In future posts that follow, I’m going to try and trace out categories four and five, showing how examples of each unfolded. For the moment though, in trying avoid TLDR ((Too long, didn’t read)), I just want consider why I think attention has to be paid to these last two categories of action.
For Cronkite, the medium (one-to-many broadcast) and the conventions of what he was doing (news anchor), meant that his voice was the only immediately present in the broadcast. These factors also gave him the luxury of having time to sort, decide, and reflect.
What we saw on Saturday was an example of, following Joshua Meyrowitz’s arguments in No Sense of Place, how, at least on Twitter, the medium not only encourages realtime reporting, but greatly increase the parts of the process that we, the public-at-large see (and participate in) — traditionally hidden backstage work (investigation, checking sources, editing, writing) was folded into the traditionally public frontstage performance (reporting of information).

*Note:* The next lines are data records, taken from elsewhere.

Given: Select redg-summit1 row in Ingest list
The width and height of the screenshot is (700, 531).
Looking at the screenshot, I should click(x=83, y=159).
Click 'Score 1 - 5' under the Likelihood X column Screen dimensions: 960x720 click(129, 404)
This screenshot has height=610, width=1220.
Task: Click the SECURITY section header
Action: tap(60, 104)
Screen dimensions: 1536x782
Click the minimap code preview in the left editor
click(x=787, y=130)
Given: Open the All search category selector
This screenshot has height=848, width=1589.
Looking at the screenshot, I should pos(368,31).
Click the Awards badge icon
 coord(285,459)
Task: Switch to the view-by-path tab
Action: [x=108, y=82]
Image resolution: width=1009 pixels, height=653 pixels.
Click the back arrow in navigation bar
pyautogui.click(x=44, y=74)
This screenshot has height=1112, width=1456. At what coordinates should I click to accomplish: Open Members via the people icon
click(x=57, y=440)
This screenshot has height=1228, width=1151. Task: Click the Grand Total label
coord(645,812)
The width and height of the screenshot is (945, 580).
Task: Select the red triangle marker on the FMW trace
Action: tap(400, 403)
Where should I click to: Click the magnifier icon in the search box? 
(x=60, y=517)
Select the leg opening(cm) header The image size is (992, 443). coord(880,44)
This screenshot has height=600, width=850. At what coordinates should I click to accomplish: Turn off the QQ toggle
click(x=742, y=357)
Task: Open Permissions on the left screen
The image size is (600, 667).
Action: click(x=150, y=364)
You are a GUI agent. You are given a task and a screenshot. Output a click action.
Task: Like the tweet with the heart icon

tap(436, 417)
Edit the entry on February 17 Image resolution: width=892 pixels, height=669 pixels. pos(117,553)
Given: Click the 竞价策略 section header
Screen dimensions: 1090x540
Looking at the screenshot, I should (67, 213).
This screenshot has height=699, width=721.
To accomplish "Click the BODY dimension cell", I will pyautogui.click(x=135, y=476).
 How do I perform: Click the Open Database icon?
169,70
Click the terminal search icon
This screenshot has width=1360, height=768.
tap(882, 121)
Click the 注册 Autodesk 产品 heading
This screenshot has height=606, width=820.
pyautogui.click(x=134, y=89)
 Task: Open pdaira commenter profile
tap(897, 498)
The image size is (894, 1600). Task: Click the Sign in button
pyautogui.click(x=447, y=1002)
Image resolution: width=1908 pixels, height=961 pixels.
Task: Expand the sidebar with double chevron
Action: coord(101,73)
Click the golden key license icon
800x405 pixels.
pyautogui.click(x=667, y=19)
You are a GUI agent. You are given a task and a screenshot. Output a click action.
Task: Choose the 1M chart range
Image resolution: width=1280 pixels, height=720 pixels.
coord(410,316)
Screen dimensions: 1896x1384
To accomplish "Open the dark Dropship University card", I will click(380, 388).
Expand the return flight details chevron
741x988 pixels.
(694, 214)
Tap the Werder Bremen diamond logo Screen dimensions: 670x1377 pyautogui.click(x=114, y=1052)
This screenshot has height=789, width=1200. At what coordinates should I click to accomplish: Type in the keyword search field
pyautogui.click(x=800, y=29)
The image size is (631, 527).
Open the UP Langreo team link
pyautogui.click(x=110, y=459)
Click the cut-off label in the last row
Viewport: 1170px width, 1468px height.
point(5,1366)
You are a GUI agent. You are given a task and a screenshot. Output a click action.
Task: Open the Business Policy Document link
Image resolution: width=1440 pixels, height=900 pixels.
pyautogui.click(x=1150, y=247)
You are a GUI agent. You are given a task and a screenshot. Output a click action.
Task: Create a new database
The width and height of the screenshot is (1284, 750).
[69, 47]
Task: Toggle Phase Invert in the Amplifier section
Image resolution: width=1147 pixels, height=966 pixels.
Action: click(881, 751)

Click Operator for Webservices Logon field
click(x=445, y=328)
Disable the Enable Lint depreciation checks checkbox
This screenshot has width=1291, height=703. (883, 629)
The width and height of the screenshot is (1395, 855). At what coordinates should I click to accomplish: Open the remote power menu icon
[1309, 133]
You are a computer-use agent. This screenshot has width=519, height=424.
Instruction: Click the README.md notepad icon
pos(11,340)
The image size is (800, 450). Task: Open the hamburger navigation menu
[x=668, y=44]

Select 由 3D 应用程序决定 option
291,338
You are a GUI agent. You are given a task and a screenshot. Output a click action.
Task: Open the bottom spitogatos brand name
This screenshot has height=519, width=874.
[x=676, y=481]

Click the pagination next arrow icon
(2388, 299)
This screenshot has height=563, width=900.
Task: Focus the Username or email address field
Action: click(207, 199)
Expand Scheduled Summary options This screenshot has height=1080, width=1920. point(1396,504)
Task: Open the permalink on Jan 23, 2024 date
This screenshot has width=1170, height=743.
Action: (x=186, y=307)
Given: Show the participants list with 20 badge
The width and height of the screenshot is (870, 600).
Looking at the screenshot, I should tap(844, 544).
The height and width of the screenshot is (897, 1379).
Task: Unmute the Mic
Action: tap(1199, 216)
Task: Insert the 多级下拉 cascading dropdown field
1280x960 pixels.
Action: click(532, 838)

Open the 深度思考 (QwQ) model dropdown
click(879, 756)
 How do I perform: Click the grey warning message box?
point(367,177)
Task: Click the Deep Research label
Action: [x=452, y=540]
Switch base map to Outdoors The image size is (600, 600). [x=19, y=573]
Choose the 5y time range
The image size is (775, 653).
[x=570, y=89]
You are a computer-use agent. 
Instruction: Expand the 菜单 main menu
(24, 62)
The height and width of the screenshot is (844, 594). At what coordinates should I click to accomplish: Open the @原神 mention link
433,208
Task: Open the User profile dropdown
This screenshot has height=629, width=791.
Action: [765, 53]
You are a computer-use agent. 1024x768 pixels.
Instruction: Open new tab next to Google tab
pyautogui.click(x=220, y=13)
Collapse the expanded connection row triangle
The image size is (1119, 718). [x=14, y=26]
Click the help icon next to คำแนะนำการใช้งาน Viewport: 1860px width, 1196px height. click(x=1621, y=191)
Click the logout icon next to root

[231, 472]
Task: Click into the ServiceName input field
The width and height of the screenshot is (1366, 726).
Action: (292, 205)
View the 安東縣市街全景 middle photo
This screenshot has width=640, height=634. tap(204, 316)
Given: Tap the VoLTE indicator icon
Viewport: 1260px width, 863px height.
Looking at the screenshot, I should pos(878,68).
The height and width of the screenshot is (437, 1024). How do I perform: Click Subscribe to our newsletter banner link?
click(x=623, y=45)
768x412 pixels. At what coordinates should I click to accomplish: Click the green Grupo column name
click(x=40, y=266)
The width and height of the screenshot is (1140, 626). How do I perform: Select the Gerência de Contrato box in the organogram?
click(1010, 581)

On Twitter, for structural/programmatic reasons, acts of journalism cannot be concealed in traditional ways. You can’t have a private conversation on Twitter unless both people are following each other. So, for example, when Caitie Parker (@caitieparker) revealed via Twitter that she had known the shooter in High School, the only way she could be contacted on twitter was via the use of the public “mention” (@) protocol. ((For additional background on this see, NYC The Blog’s curation of various media outlet’s public requests via Twitter for interviews with Parker.)) Thus, the initial interview conducted with Parker happened on Twitter, in public, in real time. And, in addition to being amplified via retweets and mentions within other media, the interview was also immediate parsed on a “meta-level” by individuals looking to politically frame both Parker’s answers about Loughner and and the questions of her interviewer, Anthony De Rosa (@antderosa).((Of the course of a few hours De Rosa would be simultaneously accused of both liberal and conservative bias by those who came directly across his feed or retweets from it)) All of this, interview, reporting, amplification, debate, and meta-debate took place publicly, in real time (and is also archived as part of Twitter’s public record). ((It’s my hope to “deep dive” into De Rosa’s acts of journalism, and in particular this interview, in a future post)).
Returning to the debate between Siegler and Catacchio about Twitter and Cronkite, it seems that the real question is not if Twitter is Cronkite, or if we need Cronkites on Twitter. Rather, I think it is the case that on platforms like Twitter, where a specific notion/value of “ immediate publicness” is hard-coded into the functionality, the possibility of the practice of Cronkitesque journalism/authority has been all but eliminated. I suspect that it impossible to use Twitter to cover an unfolding event without exposing the sausage making process. And, as Saxe points out in the above quote, that act of exposure undermines traditional ideas of authority.
The hopes of finding/creating a new Cronkite seems to contain within them the hope that at some point, individuals involved with journalism can reestablish (demarcate) public/private boundaries for their practice. The question I wonder is when/if the platforms that are being used to conduct journalism will stabilize enough to allow such a boundary to be erected. And if not, then who might become the new ideal?